*** Data Section Begins ***

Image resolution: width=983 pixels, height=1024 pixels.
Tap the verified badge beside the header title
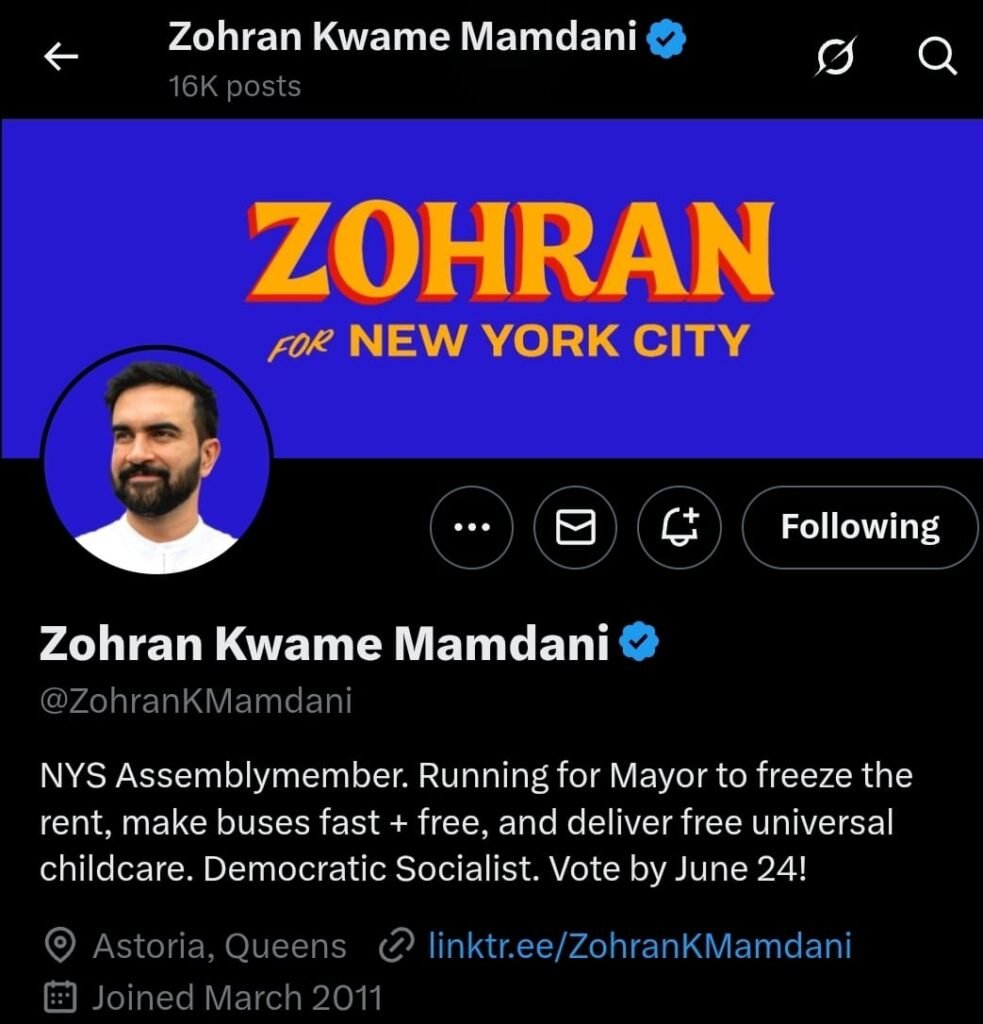(666, 39)
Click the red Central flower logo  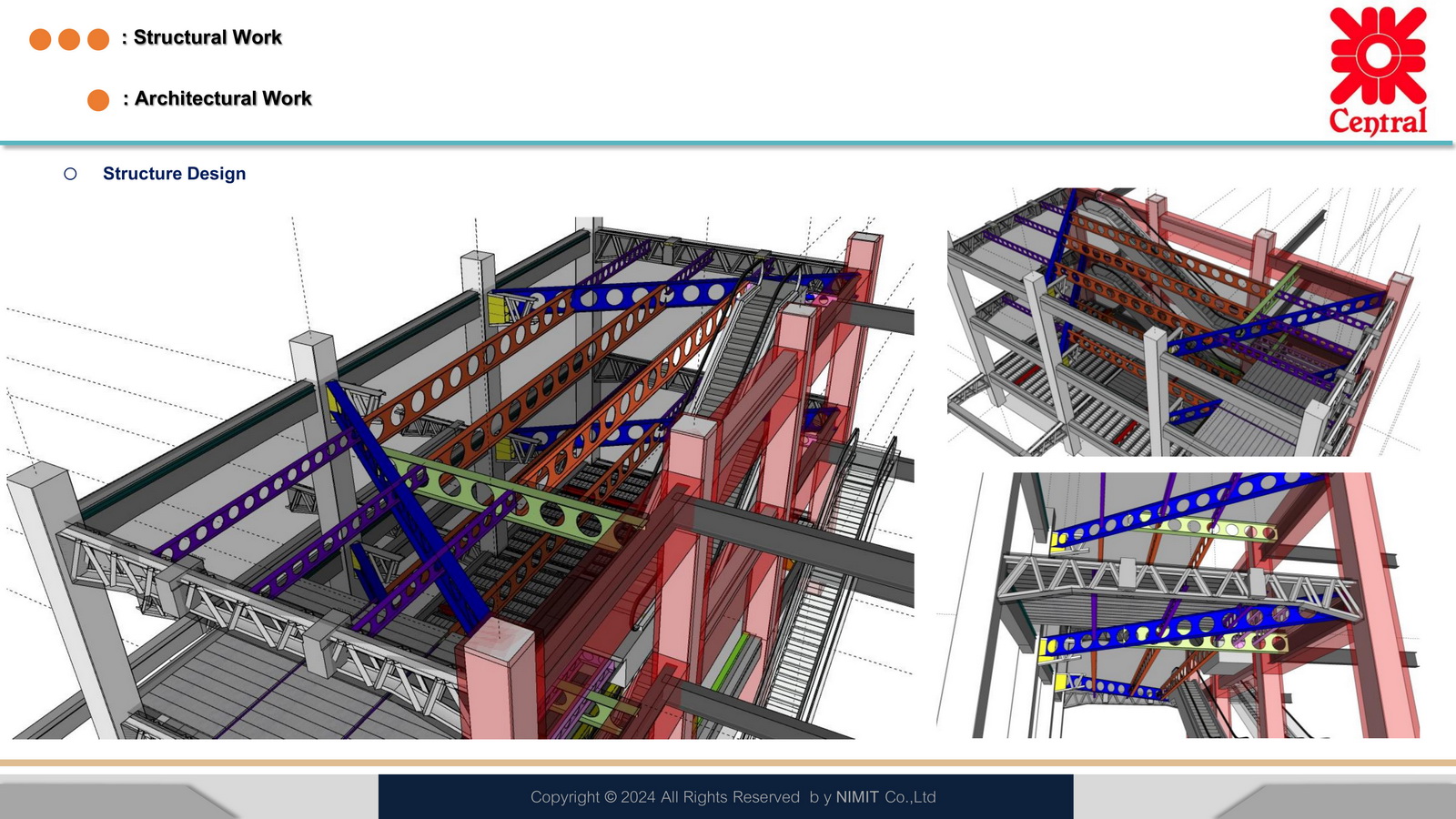[x=1378, y=56]
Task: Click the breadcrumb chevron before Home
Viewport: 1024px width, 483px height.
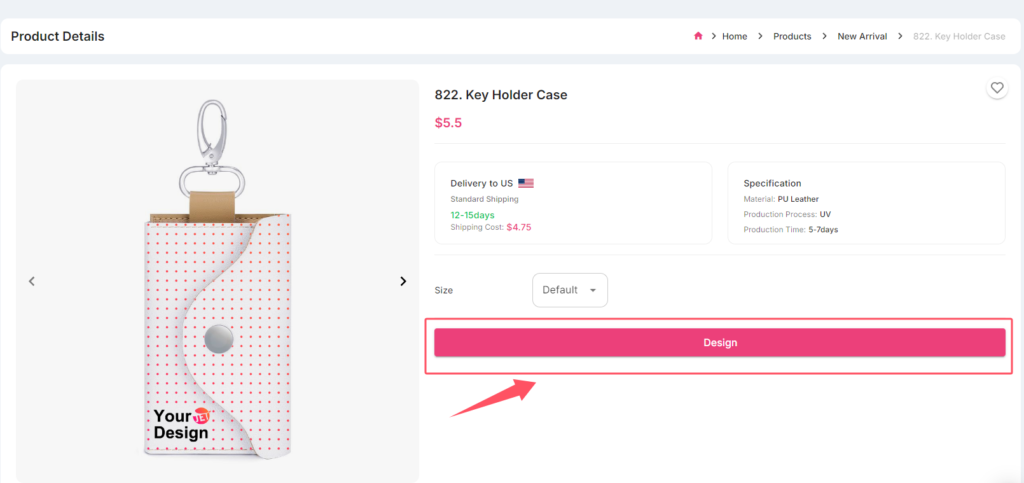Action: 714,36
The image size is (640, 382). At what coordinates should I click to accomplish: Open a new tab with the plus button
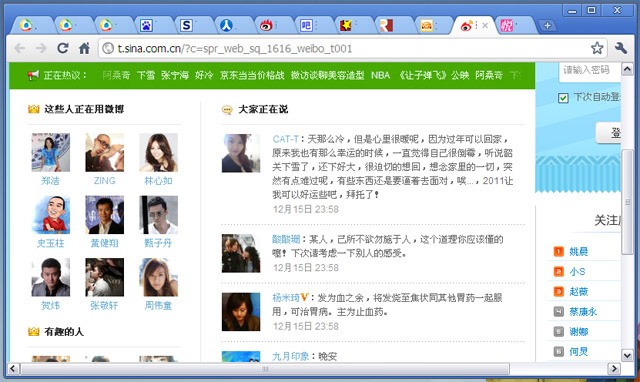[x=547, y=26]
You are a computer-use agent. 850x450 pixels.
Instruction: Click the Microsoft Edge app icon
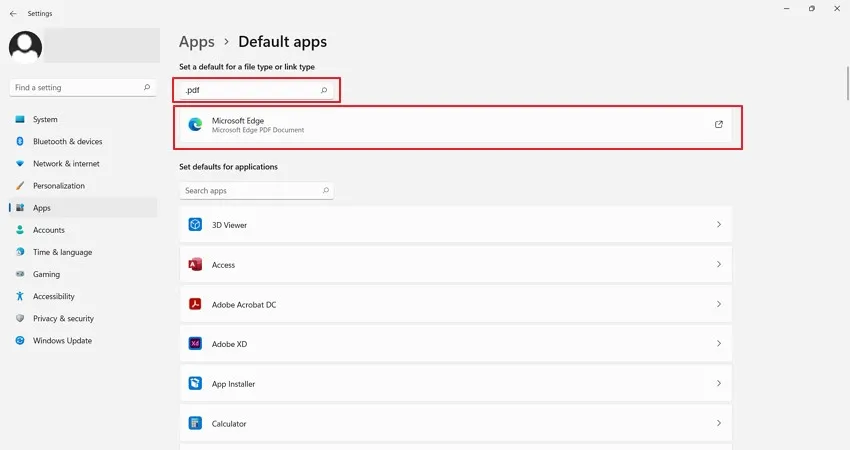196,125
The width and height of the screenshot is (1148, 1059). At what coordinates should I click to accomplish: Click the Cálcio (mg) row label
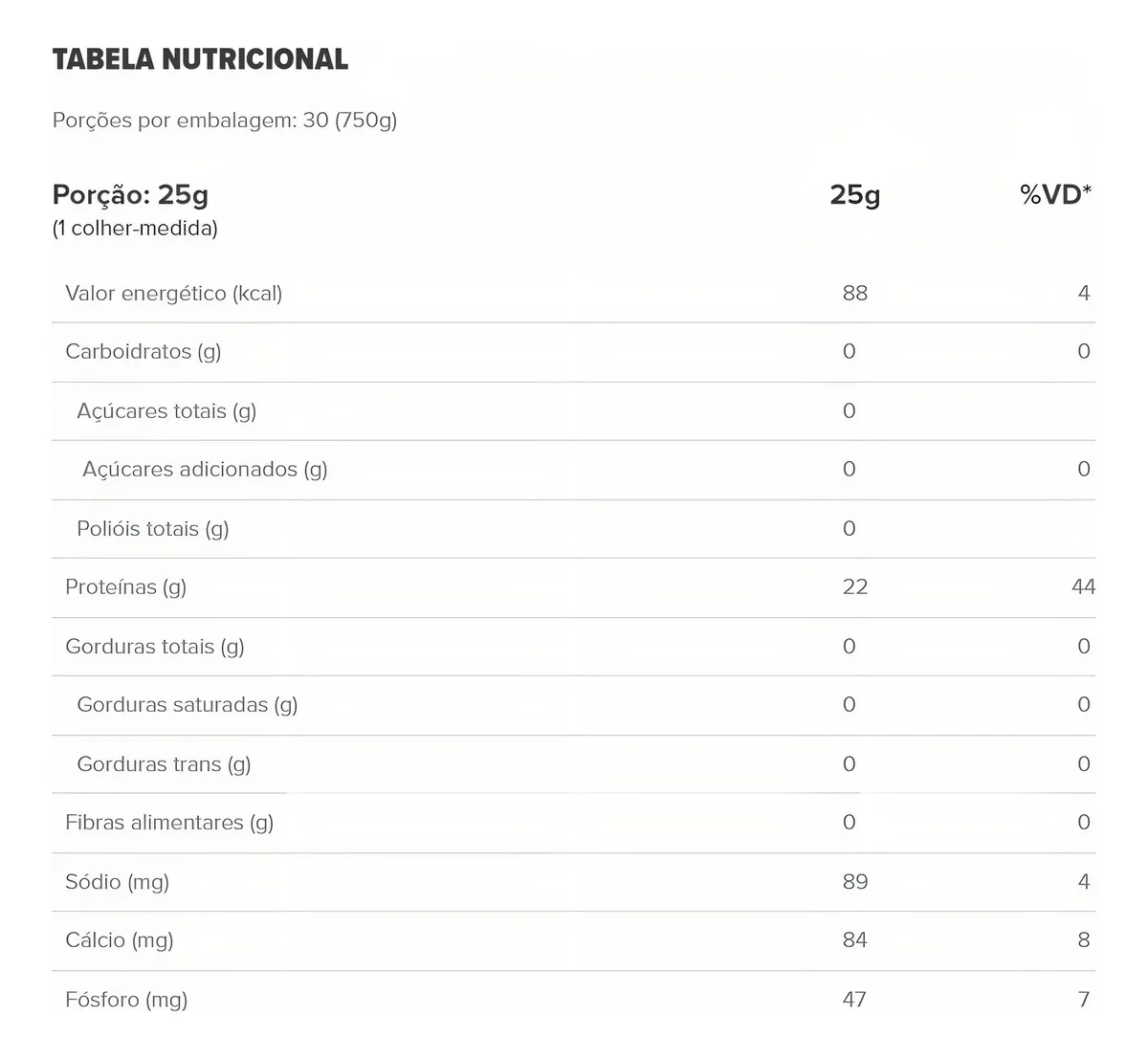[x=120, y=940]
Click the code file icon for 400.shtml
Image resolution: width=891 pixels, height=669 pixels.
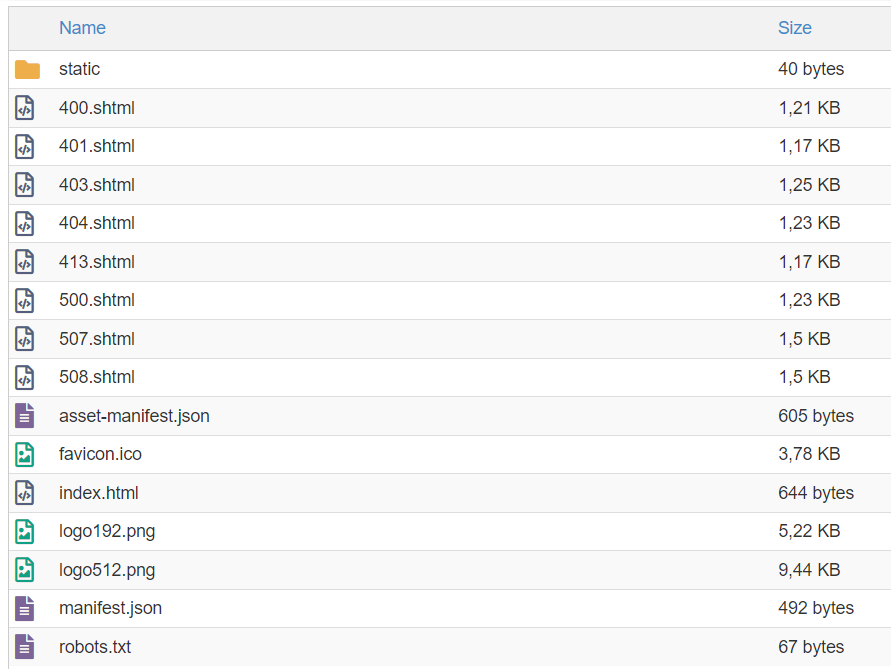(24, 108)
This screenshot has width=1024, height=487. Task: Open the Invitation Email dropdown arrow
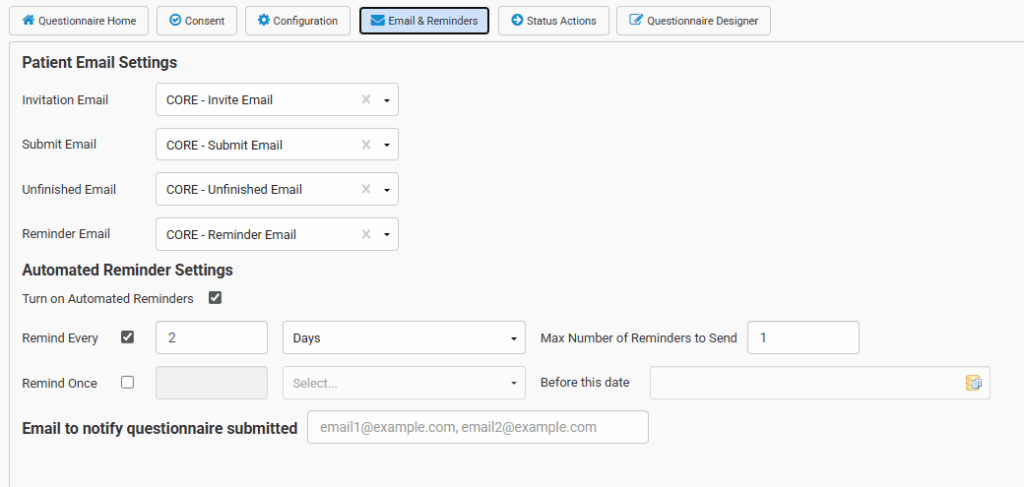(387, 100)
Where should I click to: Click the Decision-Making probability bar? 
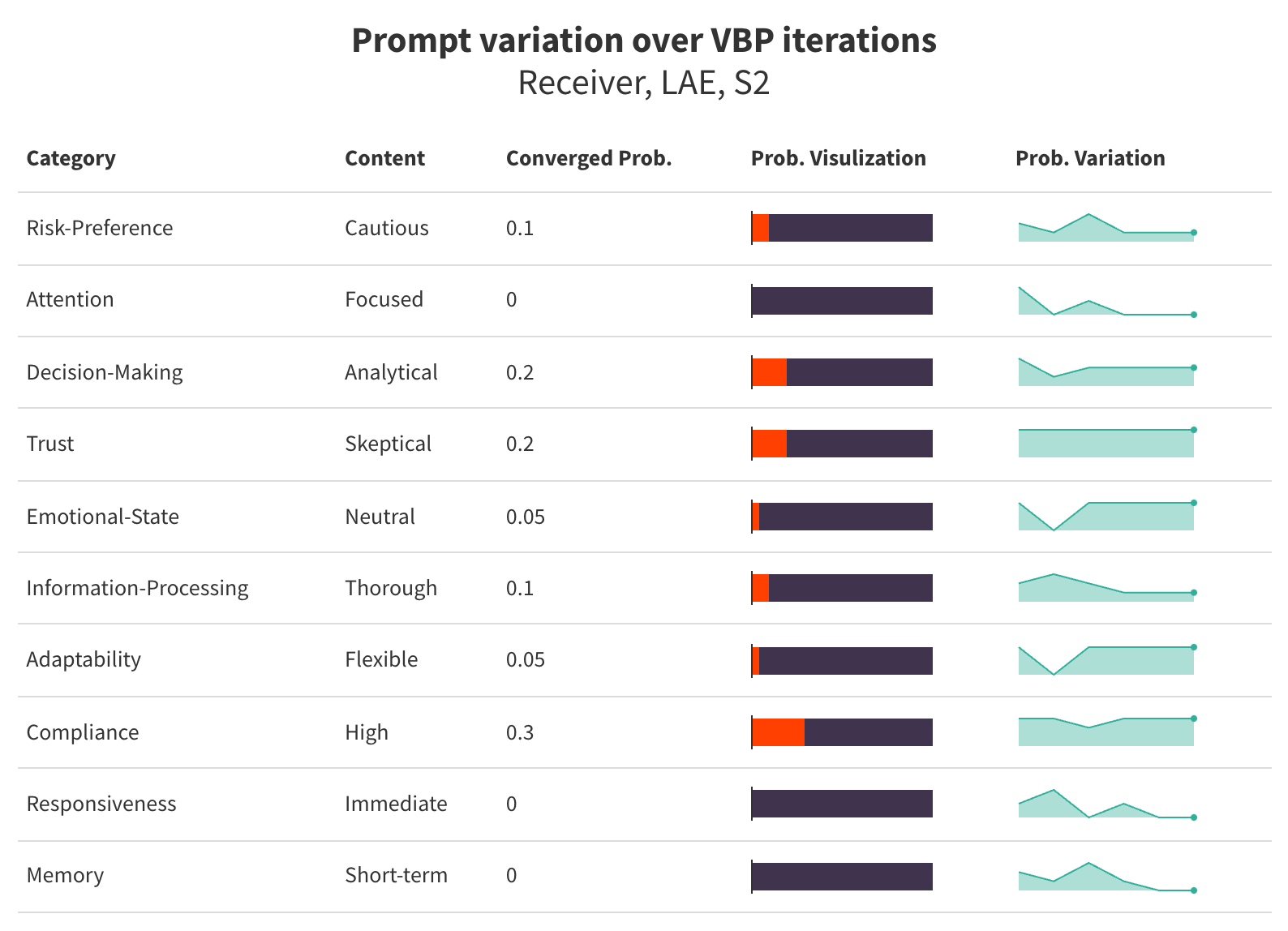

*** Data Section Ends ***

* [Problem requirements]
Return verbatim every line from the line containing "Viewport: 1024px width, 483px height." to the last line of the entries above, inclusive, and leave out the pictures.

* [The answer]
Viewport: 1024px width, 483px height.
Action: 714,36
The image size is (640, 382). At what coordinates should I click to accomplish: Open a new tab with the plus button
[x=547, y=26]
You are a computer-use agent. 850x450 pixels.
Instruction: Click the Microsoft Edge app icon
196,125
The width and height of the screenshot is (1148, 1059). At what coordinates should I click to accomplish: Click the Cálcio (mg) row label
[x=120, y=940]
Click the code file icon for 400.shtml
Image resolution: width=891 pixels, height=669 pixels.
(24, 108)
This screenshot has width=1024, height=487. Task: Open the Invitation Email dropdown arrow
(387, 100)
Where should I click to: Click the Decision-Making probability bar? 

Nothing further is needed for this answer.